• **Collected data entries**:
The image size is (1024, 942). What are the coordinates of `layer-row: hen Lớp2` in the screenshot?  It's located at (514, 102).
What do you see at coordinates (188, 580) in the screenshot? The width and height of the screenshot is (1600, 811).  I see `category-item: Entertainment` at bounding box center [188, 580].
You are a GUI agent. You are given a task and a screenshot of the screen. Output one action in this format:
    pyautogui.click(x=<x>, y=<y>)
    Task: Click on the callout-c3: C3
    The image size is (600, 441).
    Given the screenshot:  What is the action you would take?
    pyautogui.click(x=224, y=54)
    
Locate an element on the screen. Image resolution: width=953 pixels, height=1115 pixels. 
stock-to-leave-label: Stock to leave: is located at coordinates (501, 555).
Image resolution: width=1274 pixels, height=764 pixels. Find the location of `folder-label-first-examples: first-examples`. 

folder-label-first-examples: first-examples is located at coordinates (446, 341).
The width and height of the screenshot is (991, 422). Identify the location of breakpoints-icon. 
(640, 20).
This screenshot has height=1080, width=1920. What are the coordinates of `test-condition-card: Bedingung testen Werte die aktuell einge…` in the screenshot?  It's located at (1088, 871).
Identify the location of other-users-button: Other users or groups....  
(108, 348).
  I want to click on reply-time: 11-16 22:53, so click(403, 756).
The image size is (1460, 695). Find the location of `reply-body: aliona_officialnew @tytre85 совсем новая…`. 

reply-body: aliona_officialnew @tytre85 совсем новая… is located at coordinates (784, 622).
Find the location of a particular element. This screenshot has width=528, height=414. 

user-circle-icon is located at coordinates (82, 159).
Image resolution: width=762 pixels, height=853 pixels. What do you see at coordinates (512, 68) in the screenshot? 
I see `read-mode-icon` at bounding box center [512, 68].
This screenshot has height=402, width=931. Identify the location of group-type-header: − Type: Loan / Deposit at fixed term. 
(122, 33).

• **Brief**:
Report each line above that contains the word "action", copying every such line in full.

• **Finished task**:
You are a GUI agent. You are given a task and a screenshot of the screen. Output one action in this format:
    Given the screenshot:  What is the action you would take?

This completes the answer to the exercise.